The chapter has been written with two kinds of reader in mind: p
sychologists who are unfamiliar with the methods of human reliability analysis (not unsurprisingly since most of this material is published outside the conventional psychological literature), and safety practitioners of one sort or another. For the sake of the former, I have tried to make clear the model and assumptions underlying each technique. This means that relatively little space is left to tell the practitioners exactly how these methods should be applied in specific contexts. To compensate for this, I will indicate (where they are available and/or appropriate) where more detailed procedural information can be obtained. For the benefit of both types of reader, however, I will state briefly what is known of the reliability and validity of these methods, where such data exist.

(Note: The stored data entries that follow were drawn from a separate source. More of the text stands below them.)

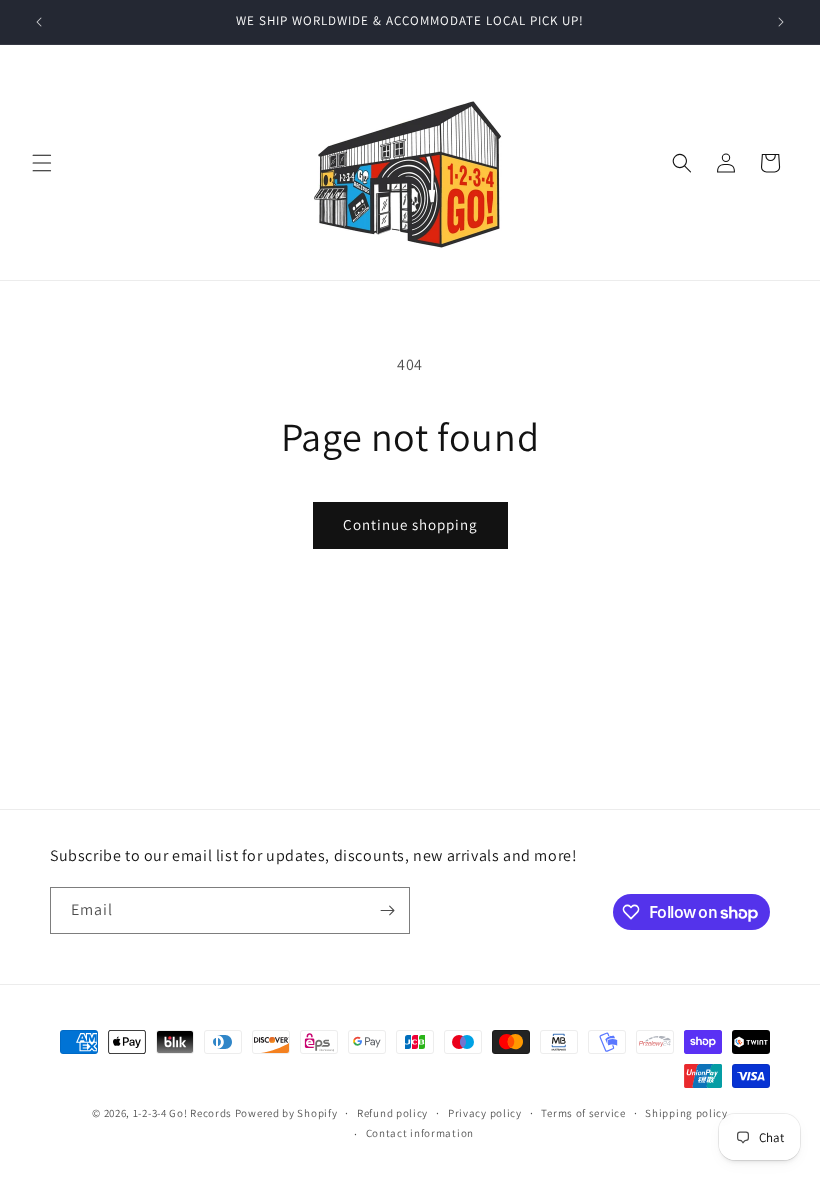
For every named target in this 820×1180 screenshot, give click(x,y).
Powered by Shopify (286, 1113)
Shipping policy (686, 1113)
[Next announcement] (781, 22)
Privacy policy (485, 1113)
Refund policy (392, 1113)
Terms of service (583, 1113)
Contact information (420, 1133)
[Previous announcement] (39, 22)
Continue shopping (410, 524)
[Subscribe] (387, 910)
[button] (42, 163)
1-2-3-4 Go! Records (182, 1113)
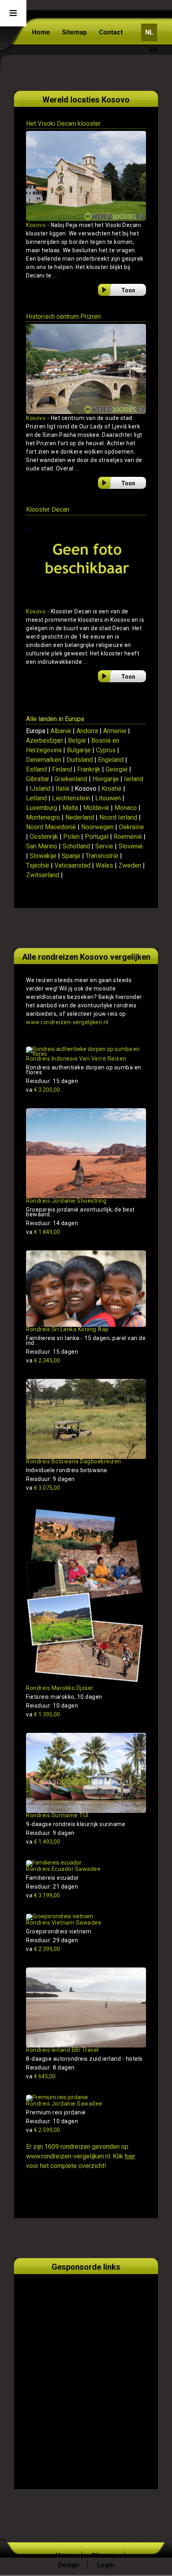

The development of human reliability analysis (HRA) techniques has been intimately bound up with the fortunes and misfortunes of the nuclear power industry. This does not mean that such methods are applicable only to the design and operation of nuclear power plants—they have been pioneered and widely used in other industries and organizations—but it is certainly true that nuclear power generation has been the focus of most human reliability developments over the past two decades. Since nuclear power applications will feature so extensively here, it is worth dwelling briefly on why this has been the case.
The first reason has to do with the fears—neither entirely baseless nor altogether rational—excited by anything nuclear, particularly in Europe. This public concern over the safety of nuclear power generation was considerably heightened by the Chernobyl disaster. In June 1988, the industry’s technical magazine, Nuclear Engineering International, reported the results of its annual world survey, which showed that 10 countries, mostly in Europe, had postponed or cancelled reactor orders. This occurred even in countries like Finland and Belgium, where the good operating record of their existing stations had previously created a climate favourable to the development of nuclear power.